Napoleon had insisted upon the dismissal of Hardenburg as Prime Minister, and in September the King called Stein to his assistance. From the Queen this great man received a letter.
"I conjure you," she wrote, for he had made some objections to remaining in office with a certain fellow minister, "have but patience in the first few months. For Heaven's sake, do not let the good cause be lost for want of three months' patience. I conjure, for the sake of the King, of the country, of my children, for my own sake, patience!
"Louisa."
As for Baron von Stein, he had at heart only the good of Prussia, and waited.
The war was ended. Prussia was in the dust; its King and Queen exiled from the capital. Crops were ruined, villages were burned, and this poor, unhappy country must pay its war debt.
"Now, God be everlastingly praised," wrote the poor Queen, "that my daughter, who would now be almost fifteen years old, came dead into the world."
"I must play my life days in this unlucky time," she said. "Perhaps God gave me my living children that one of them might bring good to mankind."
And there was one who did the great things the Queen dreamed of.
It was not the handsome Crown Prince, though he was a clever monarch; it was not Princess Charlotte, though she became Empress of Russia; it was not Alexandrina, who, a lovely old lady, died only a year or two ago as Dowager Grand Duchess of Mecklenburg; nor jolly Carl, nor Louisa, nor Albert, who came later.

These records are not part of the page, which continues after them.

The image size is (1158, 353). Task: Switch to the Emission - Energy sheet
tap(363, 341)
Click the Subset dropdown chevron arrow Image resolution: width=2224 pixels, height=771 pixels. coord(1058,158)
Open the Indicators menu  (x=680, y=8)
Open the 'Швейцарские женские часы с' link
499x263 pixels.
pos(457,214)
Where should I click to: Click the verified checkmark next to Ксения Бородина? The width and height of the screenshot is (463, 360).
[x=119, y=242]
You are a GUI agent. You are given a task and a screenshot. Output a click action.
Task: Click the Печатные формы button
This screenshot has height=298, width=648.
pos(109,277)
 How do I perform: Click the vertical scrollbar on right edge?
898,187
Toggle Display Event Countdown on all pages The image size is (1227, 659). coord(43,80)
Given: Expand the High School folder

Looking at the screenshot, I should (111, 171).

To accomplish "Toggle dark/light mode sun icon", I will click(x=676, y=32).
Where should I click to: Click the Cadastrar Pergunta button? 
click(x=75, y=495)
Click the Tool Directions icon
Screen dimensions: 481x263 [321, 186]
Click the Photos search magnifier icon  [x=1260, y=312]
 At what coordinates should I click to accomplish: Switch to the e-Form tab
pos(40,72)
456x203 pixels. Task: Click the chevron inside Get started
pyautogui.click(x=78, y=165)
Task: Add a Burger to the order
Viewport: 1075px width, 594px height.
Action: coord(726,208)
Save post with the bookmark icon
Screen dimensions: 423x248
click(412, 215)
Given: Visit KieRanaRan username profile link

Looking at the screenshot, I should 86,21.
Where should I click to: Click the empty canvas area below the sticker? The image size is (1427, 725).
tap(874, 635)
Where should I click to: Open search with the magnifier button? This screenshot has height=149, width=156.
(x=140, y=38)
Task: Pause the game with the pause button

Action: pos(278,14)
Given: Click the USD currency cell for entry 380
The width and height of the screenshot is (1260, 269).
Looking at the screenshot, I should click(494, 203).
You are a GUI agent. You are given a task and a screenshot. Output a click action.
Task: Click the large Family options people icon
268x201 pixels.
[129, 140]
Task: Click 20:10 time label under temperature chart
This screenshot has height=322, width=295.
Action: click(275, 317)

It was simple, honourable, sensible little William. Every pain his mother felt sank deeply into his heart, and at last the day came when he led the Prussian army to the great battle of Sedan, where he conquered the nephew of Napoleon and created the German Empire.
But no one dreamed of this that dreary summer in Memel, and though the Queen did her best to be cheerful, all who loved her saw that the canker-worm of sorrow was drawing nearer and nearer the heart of the beautiful "Rose of the King," the flower whose stem had been so roughly handled by its enemy.